The World Bank forecast — which said gross domestic product in developing countries will grow just 1.2% this year, far below 2007's 8.1% jump and last year's 5.9% gain — "didn't help either," Stifel's Anthony Davis told Dow Jones Newswires. He called the report the "worry du jour" for the bank sector.
The KBW Bank Index fell 4.6% in recent trading, while the KBW Regional Banking Index slid 3.3%. Insurance stocks were also lower, as bank stocks tend to drag the life insurance sector down with them due to life insurers' high exposure to the bank sector. The Dow Jones U.S. Life Insurance Index was down 5.2% recently.
"The bank stocks are certainly the canaries in the coal mine of the market these days," Motley Fool analyst James Early said in an interview.
Among the worst performers in the banking sector was regional bank Huntington Bancshares Inc., which dropped 10% to $4.07. Davis — noting the shares have quadrupled from their Feb. 20 low of just $1 — said the stock is "just giving some of that back." The other large bank decliners were also regional banks, including Colonial BancGroup Inc., which fell 9.8%, KeyCorp, down 8.7%, and Synovus Financial Corp., which declined 8.6%.
Davis said investors are more fearful about what's to come from the regional banks, largely due to the fact that they didn't undergo the government's stress tests.
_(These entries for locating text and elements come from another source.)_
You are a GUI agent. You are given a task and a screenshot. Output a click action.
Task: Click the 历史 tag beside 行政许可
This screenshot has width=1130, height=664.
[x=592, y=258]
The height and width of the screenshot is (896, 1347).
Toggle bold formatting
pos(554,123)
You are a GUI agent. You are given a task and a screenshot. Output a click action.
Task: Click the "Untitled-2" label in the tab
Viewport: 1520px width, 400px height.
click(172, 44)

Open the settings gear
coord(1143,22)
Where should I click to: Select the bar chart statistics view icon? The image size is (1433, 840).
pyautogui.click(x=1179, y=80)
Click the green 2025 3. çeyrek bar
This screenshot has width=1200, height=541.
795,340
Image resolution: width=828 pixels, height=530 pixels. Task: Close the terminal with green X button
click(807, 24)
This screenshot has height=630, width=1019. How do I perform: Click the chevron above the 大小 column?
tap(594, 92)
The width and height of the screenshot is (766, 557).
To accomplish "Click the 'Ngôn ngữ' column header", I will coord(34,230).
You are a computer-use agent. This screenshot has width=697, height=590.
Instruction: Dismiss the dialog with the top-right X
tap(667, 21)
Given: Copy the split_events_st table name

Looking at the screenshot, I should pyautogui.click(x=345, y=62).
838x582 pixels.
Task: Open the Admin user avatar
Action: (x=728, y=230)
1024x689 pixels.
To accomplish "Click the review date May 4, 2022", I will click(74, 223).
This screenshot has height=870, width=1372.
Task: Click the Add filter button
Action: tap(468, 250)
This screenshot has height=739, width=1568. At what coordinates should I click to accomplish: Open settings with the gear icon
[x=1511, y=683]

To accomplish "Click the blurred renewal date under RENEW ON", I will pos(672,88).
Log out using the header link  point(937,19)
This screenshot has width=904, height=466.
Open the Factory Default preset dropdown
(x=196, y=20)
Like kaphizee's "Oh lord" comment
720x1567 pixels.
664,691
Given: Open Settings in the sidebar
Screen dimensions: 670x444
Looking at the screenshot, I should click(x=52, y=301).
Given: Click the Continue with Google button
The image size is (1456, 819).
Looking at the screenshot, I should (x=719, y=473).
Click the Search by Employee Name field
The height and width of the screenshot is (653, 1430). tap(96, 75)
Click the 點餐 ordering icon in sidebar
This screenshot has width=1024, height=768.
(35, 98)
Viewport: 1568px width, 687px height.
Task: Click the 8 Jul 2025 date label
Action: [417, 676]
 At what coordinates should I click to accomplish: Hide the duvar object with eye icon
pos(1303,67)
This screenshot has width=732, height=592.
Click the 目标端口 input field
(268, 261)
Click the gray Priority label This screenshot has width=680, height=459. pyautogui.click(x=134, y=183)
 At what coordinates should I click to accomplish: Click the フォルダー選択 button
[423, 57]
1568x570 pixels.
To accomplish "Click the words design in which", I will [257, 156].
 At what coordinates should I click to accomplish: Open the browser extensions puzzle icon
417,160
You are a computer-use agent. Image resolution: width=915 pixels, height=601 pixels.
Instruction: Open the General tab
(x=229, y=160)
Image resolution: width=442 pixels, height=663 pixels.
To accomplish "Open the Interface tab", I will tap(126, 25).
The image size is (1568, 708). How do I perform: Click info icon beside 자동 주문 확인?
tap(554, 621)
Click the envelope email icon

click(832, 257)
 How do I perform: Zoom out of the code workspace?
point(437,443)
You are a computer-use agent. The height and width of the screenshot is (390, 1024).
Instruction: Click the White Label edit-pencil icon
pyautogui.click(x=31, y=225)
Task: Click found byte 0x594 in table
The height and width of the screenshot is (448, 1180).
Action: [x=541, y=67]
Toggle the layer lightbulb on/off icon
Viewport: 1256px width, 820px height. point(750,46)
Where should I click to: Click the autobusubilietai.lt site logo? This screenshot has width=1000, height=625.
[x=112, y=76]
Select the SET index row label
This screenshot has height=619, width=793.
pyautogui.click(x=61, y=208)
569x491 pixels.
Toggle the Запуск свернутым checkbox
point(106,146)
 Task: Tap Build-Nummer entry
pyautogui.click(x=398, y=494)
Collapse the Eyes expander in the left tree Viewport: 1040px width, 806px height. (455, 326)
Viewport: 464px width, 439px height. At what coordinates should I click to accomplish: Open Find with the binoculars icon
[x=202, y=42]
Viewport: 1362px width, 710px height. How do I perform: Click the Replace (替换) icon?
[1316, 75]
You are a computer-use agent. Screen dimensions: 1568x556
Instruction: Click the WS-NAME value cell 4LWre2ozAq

He added that most regional banks have larger exposures to commercial real estate and tend to have a larger proportion of their assets in loans.
Among the bigger banks, Bank of America Corp. tumbled 6.7%, while Wells Fargo & Co. slid 4.4%, JPMorgan Chase & Co. declined 4.1% and Citigroup Inc. dropped 4.7%.
Fox-Pitt analysts told clients in a note Monday that technical pressure could be ahead for Citi following its planned conversion of public preferred shares to common shares. The firm warned that following the delivery of the common shares, expected around July 30, Citi's stock could drop to $2.50 or lower amid forced sell-offs by some publicly held preferred holders as well as short pressure that could be driven by the unwinding of hedge and arbitrage trades.
Citi did not immediately respond to a request for comment.
As for the World Bank report, analysts characterized the forecast as the latest bad news for the bank sector at a time when investors are looking for bits of hope to grab onto.
Early said the market considers the World Bank report an especially important one, largely because "it's from a trusted source, and less biased than from a brokerage house. That's something."
Early added, "Nobody wants to be holding a bank if things go sour. A lot of portfolio managers are in risk aversion mode right now."